V. Maintenance of the Index
As mentioned above, some inappropriate indexes affect the performance of SQL Server, as the application system runs, the data changes constantly, and when the data change reaches a certain degree, it will affect the use of the index. This requires the user to maintain the index himself. The maintenance of the index includes:
1. Rebuilding index
As data rows are inserted, deleted, and data pages are split, some index pages may contain only a few pages of data, while in addition to performing bulk I/O, rebuilding nonclustered indexes can reduce fragmentation and maintain the efficiency of large I/O. Rebuilding an index is actually a re-organizing B-tree space. You need to rebuild the index in the following situations:
(1), data and usage patterns vary greatly.
(2), the order of the ordering has changed.
(3), to do a large number of inserts or has been completed.
(4) More disk reads than expected for queries that use large chunks of I/O.
(5), due to a large number of data modification, so that the data pages and index pages are not fully used, resulting in the use of space beyond the estimate.
(6) There was a problem with DBCC checking out indexes.
When a clustered index is rebuilt, all nonclustered indexes for this table are rebuilt.
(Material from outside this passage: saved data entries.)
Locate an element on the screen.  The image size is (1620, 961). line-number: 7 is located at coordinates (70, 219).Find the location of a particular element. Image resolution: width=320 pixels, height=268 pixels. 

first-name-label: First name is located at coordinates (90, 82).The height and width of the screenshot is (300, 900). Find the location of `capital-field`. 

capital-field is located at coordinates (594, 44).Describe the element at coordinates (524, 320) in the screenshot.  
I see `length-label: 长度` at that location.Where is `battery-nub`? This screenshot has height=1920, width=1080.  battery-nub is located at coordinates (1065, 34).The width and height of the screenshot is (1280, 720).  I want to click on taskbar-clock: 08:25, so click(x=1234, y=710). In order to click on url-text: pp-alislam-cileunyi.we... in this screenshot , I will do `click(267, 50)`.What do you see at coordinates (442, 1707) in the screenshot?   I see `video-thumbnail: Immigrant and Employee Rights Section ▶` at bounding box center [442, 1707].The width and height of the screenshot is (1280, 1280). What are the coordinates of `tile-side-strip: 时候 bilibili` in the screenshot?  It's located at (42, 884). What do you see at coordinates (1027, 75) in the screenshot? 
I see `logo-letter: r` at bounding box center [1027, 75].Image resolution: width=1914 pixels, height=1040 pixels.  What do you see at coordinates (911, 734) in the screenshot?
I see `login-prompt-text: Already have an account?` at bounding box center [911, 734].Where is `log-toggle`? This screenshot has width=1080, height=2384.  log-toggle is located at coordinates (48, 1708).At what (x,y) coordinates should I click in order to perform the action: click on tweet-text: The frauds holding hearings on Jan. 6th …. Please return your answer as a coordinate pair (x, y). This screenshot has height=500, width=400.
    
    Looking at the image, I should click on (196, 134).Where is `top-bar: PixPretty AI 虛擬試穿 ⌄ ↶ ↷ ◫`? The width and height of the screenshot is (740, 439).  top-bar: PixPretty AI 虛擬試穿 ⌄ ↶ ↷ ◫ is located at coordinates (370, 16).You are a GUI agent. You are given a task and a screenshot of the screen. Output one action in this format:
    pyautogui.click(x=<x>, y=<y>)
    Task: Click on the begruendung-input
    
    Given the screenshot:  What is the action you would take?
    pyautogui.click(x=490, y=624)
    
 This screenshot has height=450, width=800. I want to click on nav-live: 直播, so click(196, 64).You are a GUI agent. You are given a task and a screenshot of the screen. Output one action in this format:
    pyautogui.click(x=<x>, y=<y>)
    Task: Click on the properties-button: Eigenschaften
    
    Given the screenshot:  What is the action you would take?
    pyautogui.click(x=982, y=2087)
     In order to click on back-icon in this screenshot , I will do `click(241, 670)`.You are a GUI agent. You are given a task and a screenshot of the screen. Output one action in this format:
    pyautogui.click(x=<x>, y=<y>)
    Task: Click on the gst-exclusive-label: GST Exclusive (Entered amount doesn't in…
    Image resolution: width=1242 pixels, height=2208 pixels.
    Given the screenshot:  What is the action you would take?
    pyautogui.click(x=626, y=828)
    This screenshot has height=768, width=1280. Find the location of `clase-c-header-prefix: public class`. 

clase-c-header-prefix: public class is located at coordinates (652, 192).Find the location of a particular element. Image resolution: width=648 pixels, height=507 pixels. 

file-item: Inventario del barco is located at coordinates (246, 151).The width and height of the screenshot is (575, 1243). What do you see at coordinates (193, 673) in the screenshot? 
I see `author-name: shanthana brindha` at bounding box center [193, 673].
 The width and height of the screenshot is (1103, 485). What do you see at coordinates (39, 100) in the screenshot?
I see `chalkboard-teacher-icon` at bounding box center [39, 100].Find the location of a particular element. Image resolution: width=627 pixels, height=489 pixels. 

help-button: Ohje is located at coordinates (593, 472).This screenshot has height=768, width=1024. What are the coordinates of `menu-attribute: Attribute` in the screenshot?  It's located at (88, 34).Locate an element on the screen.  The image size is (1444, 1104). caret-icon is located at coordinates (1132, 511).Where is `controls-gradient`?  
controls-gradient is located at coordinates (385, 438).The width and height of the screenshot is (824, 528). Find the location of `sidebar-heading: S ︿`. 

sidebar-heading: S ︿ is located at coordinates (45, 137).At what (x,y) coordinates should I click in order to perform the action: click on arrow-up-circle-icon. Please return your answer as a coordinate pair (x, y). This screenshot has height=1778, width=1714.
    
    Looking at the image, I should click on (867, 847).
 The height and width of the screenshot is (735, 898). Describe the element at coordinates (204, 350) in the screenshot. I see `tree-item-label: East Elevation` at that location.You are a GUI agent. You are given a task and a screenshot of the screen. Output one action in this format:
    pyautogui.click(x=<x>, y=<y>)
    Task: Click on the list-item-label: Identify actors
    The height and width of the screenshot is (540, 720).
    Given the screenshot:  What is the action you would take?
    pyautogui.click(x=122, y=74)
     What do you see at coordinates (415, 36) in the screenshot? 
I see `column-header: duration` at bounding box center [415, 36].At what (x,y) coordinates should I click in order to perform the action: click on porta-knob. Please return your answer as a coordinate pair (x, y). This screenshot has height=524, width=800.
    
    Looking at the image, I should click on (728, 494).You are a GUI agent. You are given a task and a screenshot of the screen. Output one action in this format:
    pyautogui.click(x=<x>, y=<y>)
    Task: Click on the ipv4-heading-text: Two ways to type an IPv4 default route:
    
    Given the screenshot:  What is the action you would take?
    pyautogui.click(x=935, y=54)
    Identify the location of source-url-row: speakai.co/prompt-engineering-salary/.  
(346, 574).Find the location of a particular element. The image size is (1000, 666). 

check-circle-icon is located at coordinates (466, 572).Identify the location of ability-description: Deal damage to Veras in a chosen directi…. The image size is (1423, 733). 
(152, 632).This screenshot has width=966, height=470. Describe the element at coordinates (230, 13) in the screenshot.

2. Update of index statistic information
When you create an index on a table that contains data, SQL Server creates a distributed data page that holds two statistics about the index: the distribution table and the density table. The optimizer uses this page to determine whether the index is useful for a particular query. But this statistic is not dynamically recalculated. This means that when the data for a table changes, the statistics are likely to be outdated, which affects the optimizer's pursuit of the most promising goals. Therefore, you should run the UPDATE STATISTICS command in the following situations:
(1), the insertion and deletion of data rows modify the distribution of the data.
(2) Adding data rows to a table that deletes data with TRUNCATE table.
(3), modify the value of the indexed column.
Vi. concluding remarks
The practice shows that improper indexing not only does not help, but reduces the performance of the system. Because a large number of indexes cost more system time than no indexes when inserting, modifying, and deleting operations. For example, an index established under the following conditions is not appropriate:
1. Columns that are rarely or never referenced in a query do not benefit from the index, because the indexes have little or no need to search for rows based on those columns.
2. Columns with only two or three values, such as men and women (yes or no), never benefit from the index.
In addition, because the index accelerates the query speed, it slows down the speed of data update. You can create a nonclustered index on another segment by building a table on a single segment, which improves operational performance on separate physical devices.